S’appuyer sur une forme de masculinité traditionnelle pour vendre des produits ou services dits plus féminins procède donc aussi d’une certaine logique. Ce que Serge Jean Laviolette affirme en signalant l’attrait exercé par l’image masculine propagée par des séries comme Downton Abbey et Mad Men.

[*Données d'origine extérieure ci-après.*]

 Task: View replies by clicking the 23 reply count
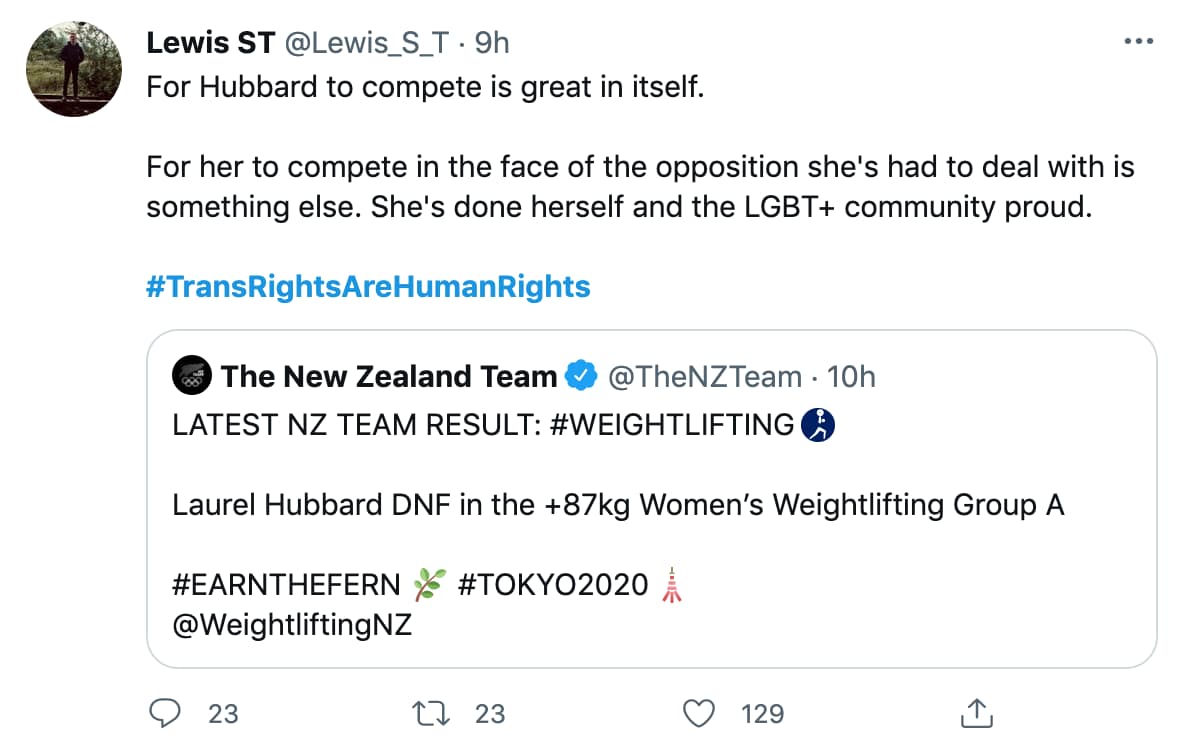[x=222, y=714]
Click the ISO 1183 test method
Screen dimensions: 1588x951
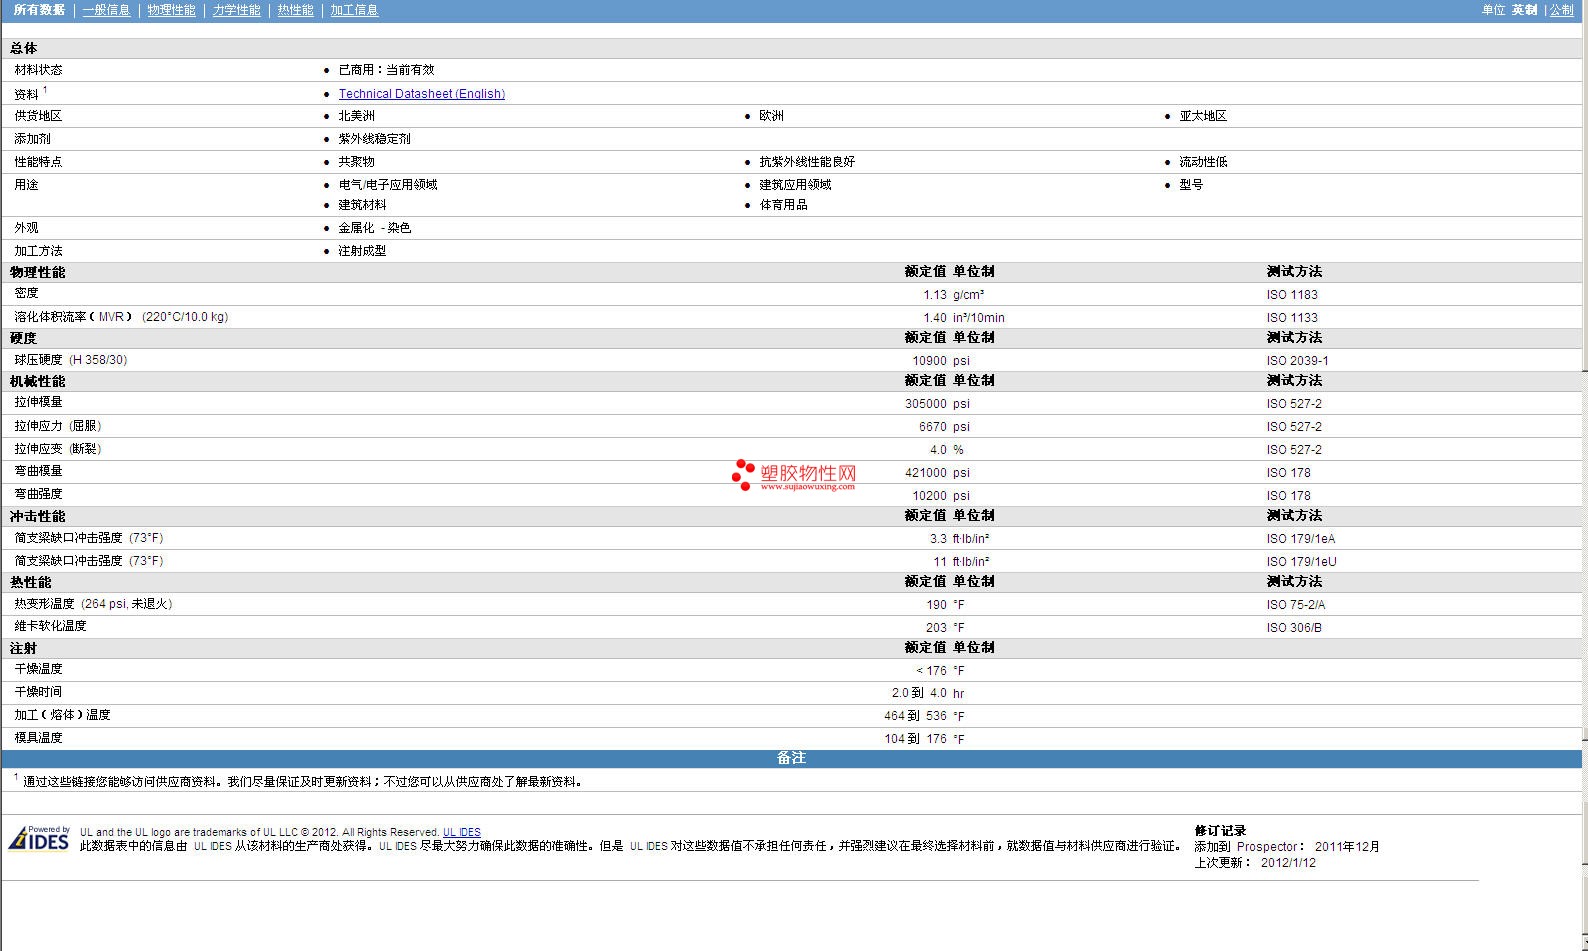pos(1291,295)
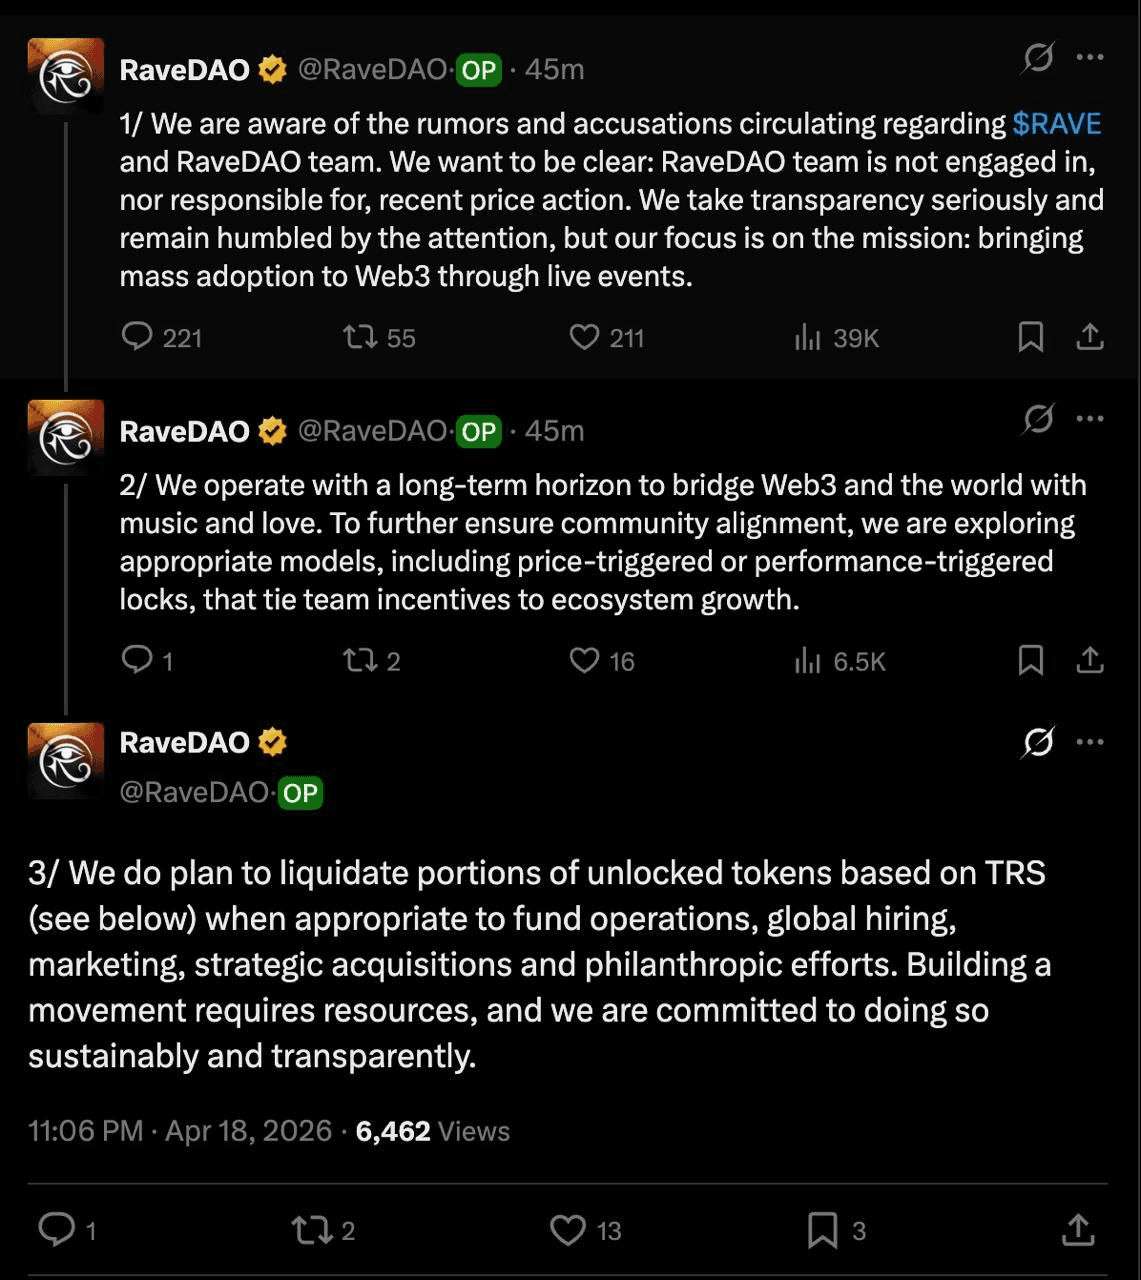
Task: Click the Grok icon on first tweet
Action: coord(1038,57)
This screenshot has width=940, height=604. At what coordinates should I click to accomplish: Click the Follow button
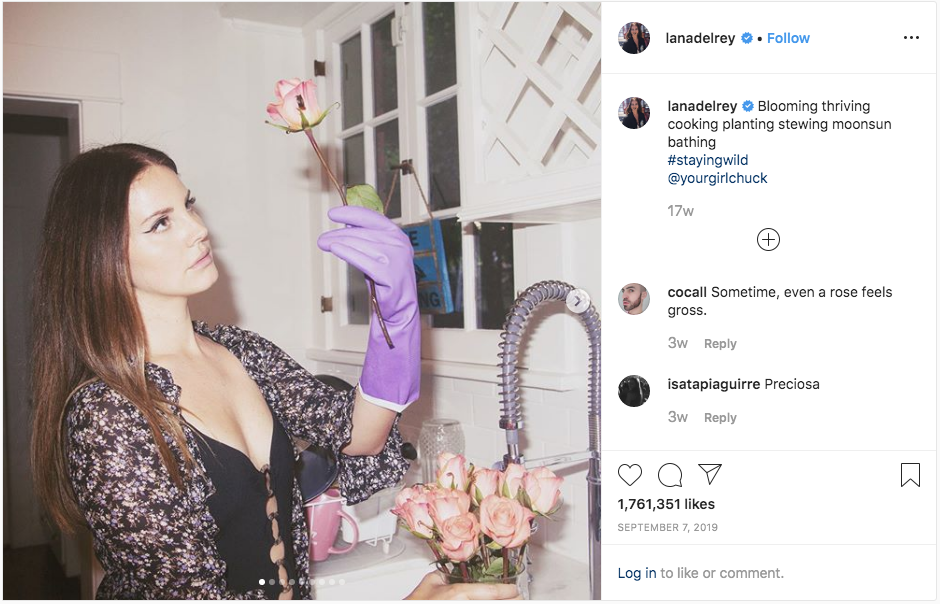pyautogui.click(x=788, y=38)
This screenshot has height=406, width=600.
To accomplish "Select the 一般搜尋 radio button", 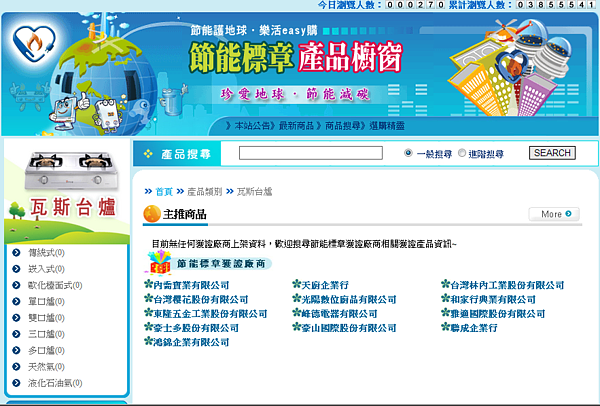I will tap(409, 153).
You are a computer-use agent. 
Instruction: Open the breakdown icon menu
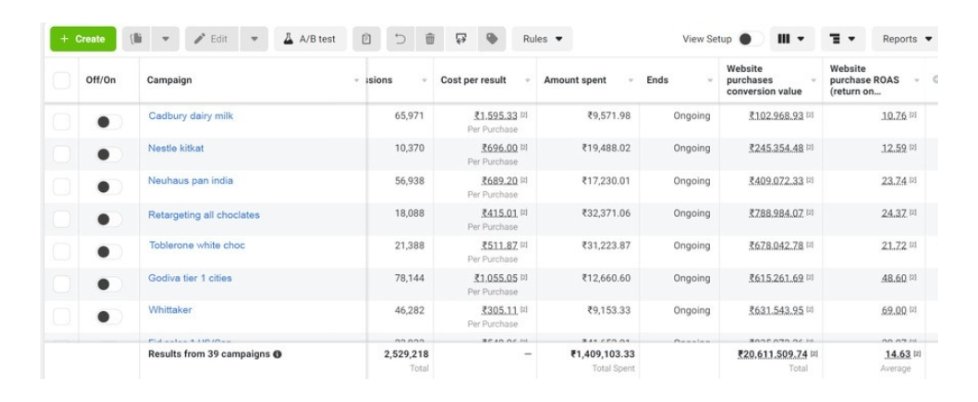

Arnaud Granata croit également que les événements et le marketing de genres contribuent à « rassurer » les consommateurs. « On achète des produits pour se sentir bien. C’est l’une des fausses façons d’avoir une meilleure estime de soi, dit-il. Il peut être réconfortant d’acheter un produit qui nous est vraiment destiné, qui reflète ce qu’on est et ce qu’on veut projeter. En même temps, c’est réducteur, parce que ce n’est pas ça la vie… »

Salons pour hommes

Le Salon de l’homme

10 au 13 mars au Palais des congrès

L’objectif du premier Salon de l’homme est ambitieux : 30 000 visiteurs en une fin de semaine. À titre de comparaison, le dernier Salon de la femme a attiré 25 000 personnes. L’organisation compte sur l’appui d’un porte-parole bien connu et décomplexé, Étienne Boulay, ancien porte-couleurs des Alouettes de Montréal qu’on a aussi vu à l’émission de variétés Les dieux de la danse. L’affiche du Salon de l’homme a quelque chose de plus traditionnel et propose notamment des conférences intitulées La violence n’a pas de sexe et Quand les pensions alimentaires t’enlèvent ta dignité et te marginalisent !

Salons pour hommes

L’art de vivre au masculin

15 au 17 avril aux Entrepôts Dominion

Ce n’est pas tout à fait un salon de l’homme que décrit son porte-parole, Serge Jean Laviolette, mais plutôt un salon du gentleman en évoquant l’image masculine véhiculée par les séries Mad Men, Suits et Downton Abbey. Son public cible est celui des professionnels assez bien nantis, soucieux d’eux-mêmes et de leur bien-être. Les arts de la table et les bonnes manières seront à l’honneur dans cet événement, raconte M. Laviolette en glissant les mots « raffiné » et « prestige ».

Salons pour hommes

Weekend au Masculin

Tenu du 27 au 29 novembre 2015

Karly Fils-Aimé, promoteur du Weekend au masculin, croit que l’homme d’aujourd’hui peut « affirmer sa masculinité tout en prenant soin de lui et sans crainte de se faire juger ». Son événement présentait des services destinés aux hommes (soins du corps, soins de beauté, mode, style, etc.), mais aussi des démonstrations d’arts martiaux mixtes, de jeux vidéo, des espaces lounge et de l’information sur la santé masculine. Une deuxième édition doit avoir lieu cette année.